Sharma’s way is via payments, and via the O2O network. “I acquire customers on payments, I don’t make money on them, but I make money on commerce and financial services,” he says.

Profitability, however, won’t be on the horizon until Paytm can hit its 500 million customers target. “Maybe you’ll start seeing traces of that beyond 300 million or 400 million. It’s a huge market, so can’t leave any significant set of customers on the table,” says Sharma.  

Once upon a time, Sharma had considered an IPO, when his was a much smaller venture. That he walked away from the plan has proved fortunate, with the kind of deep-pocketed and experienced backers that One97 has found now.

The private investors are so strong and invested strategically in Paytm’s success that there’s really no need for an IPO, he says. He would rather make the company a “very mature private company” first.

The company has about 16,000 full-time staff, with roughly one in four of them being engineers. At this size, worries are already not that of a startup, but of a larger enterprise. “The unknowns like people playing dirty, or sudden regulatory changes worry me,” he says.

Everything else he seems to take in his stride. Compared with two years ago, or even a year ago, he says, “I would have never expected that we would be doing insurance at the scale that we are doing now, and what our plans would be,” Sharma says. “Today, in India, you can build something world-class, made in India, which can go places.

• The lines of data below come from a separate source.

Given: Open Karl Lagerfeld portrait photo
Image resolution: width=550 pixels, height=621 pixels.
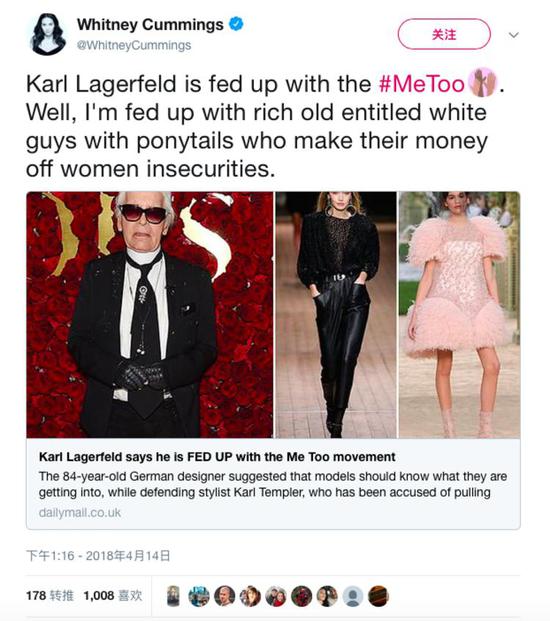Looking at the screenshot, I should click(150, 315).
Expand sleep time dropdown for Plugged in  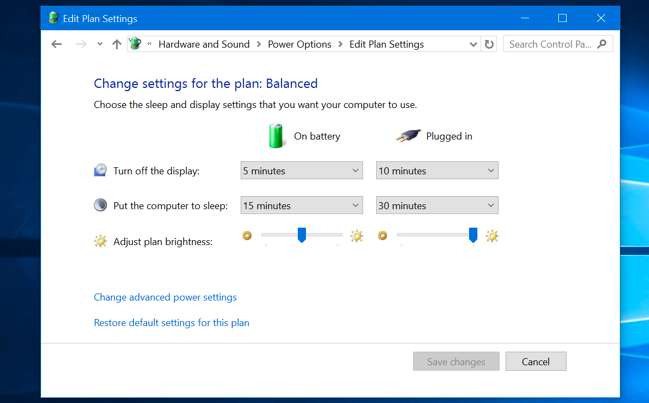(437, 206)

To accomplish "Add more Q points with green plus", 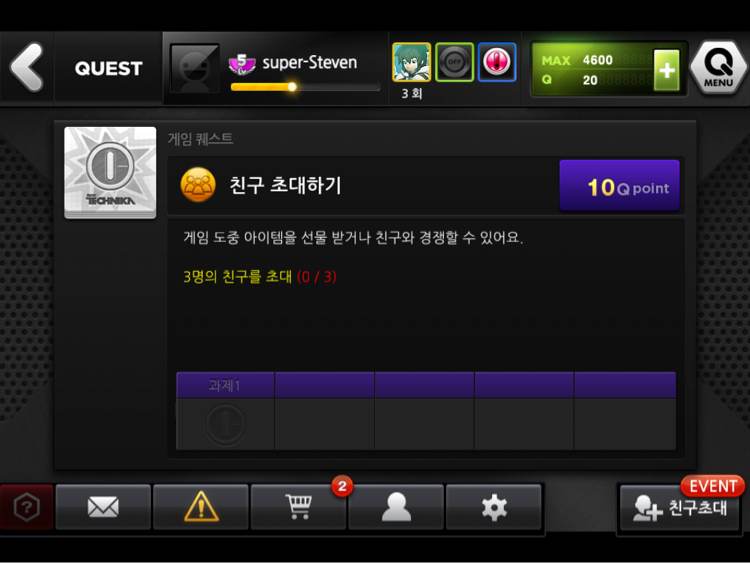I will pyautogui.click(x=666, y=70).
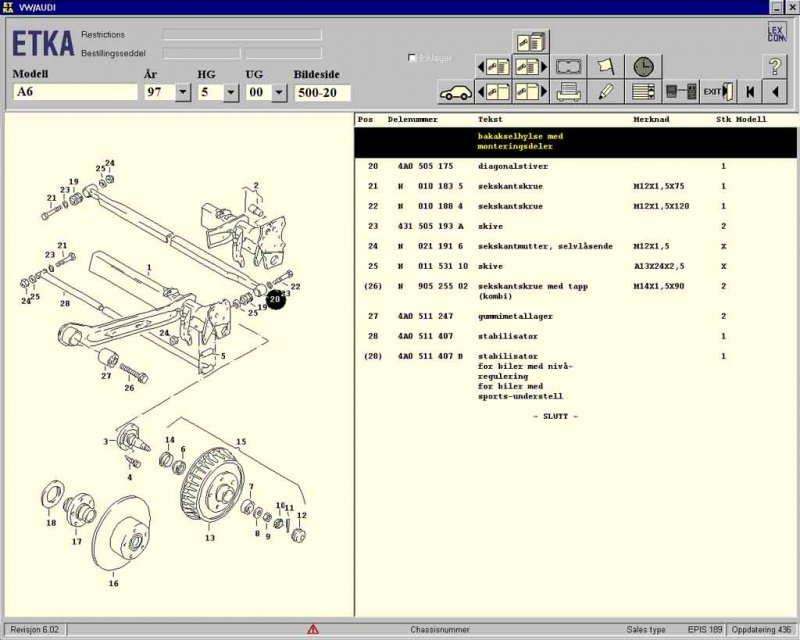
Task: Jump to first page with skip-back arrow
Action: click(749, 92)
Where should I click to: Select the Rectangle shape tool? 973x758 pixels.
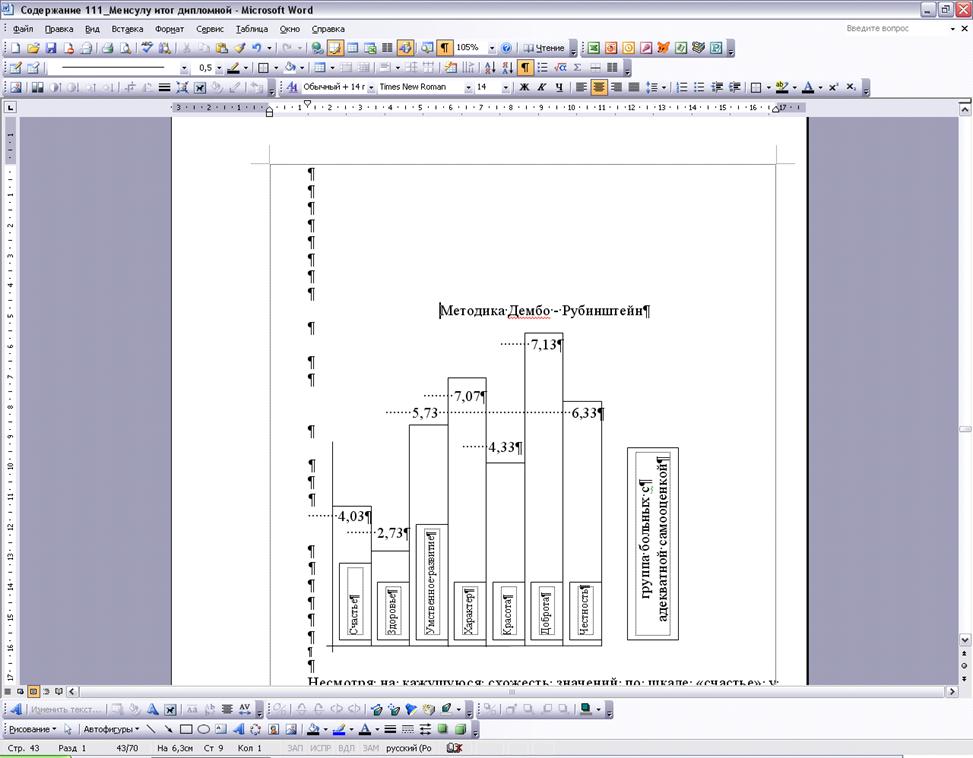(x=186, y=729)
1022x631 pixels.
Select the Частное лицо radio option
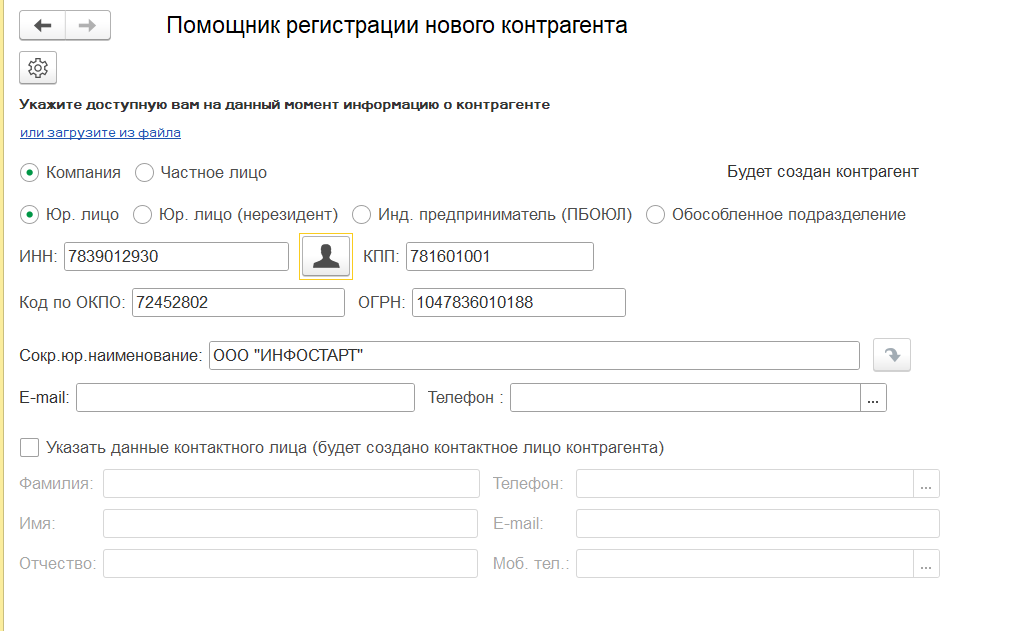pyautogui.click(x=145, y=173)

This is what excites me every day now—an opportunity to create a new financial services model that can go out of India and show to the world that this is how it is done,” he says.

It’s also about taking risks. An early bet Paytm took has paid off handsomely in raising the profile of the startup. “We bet the house,” says CMO Shankar Nath, of the over ₹203 crore that they spent in 2015 to win title sponsorship for all cricket matches played in India administered by the Board of Control for Cricket in India for four years through 2019. At that point, it was a big sum for Paytm, but not so much today.

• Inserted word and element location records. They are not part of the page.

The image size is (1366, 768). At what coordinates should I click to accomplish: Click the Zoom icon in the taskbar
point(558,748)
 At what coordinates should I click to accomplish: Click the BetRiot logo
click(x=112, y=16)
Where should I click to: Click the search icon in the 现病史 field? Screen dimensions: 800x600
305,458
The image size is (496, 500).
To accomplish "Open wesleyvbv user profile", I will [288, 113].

Paytm’s is a “world-first” model, Sharma says, and it might still be a moon shot, but his dream is to see its logo rub shoulders with those of the biggest companies in the world. He is unabashedly inspired by Deepak Parekh’s success at HDFC, he says.

“They are a bank, a mutual fund, an insurer,” says Sharma who nurses an ambition to make Paytm’s financial services the HDFC of the mobile internet age in India. After the interview, Sharma kicked off the Friday evening with one of his favourite songs: Coldplay’s ‘A head full of dreams’.